Random Positioning Machines (RPMs) have been used since many years as a ground-based model to simulate microgravity. In this review we discuss several aspects of the RPM. Recent technological development has expanded the operative range of the RPM substantially. New possibilities of live cell imaging and partial gravity simulations, for example, are of particular interest. For obtaining valuable and reliable results from RPM experiments, the appropriate use of the RPM is of utmost importance.
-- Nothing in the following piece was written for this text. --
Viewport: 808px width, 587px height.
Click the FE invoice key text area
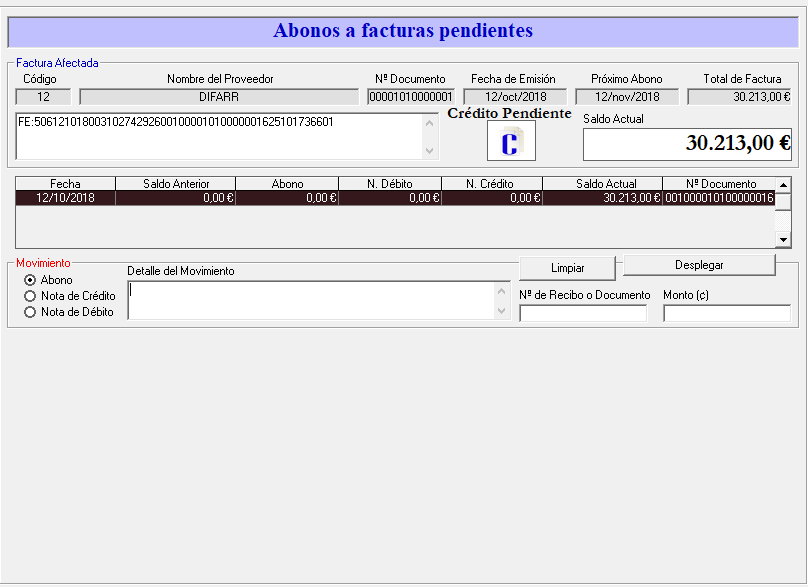click(x=220, y=136)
The simulation of microgravity requires that the RPM’s rotation is faster than the biological process under study, but not so fast that undesired side effects appear. It remains a legitimate question, however, whether the RPM can accurately and reliably simulate microgravity conditions comparable to real microgravity in space. We attempt to answer this question by mathematically analyzing the forces working on the samples while they are mounted on the operating RPM and by comparing data obtained under real microgravity in space and simulated microgravity on the RPM. In conclusion and after taking the mentioned constraints into consideration, we are convinced that simulated microgravity experiments on the RPM are a valid alternative for conducting examinations on the influence of the force of gravity in a fast and straightforward approach.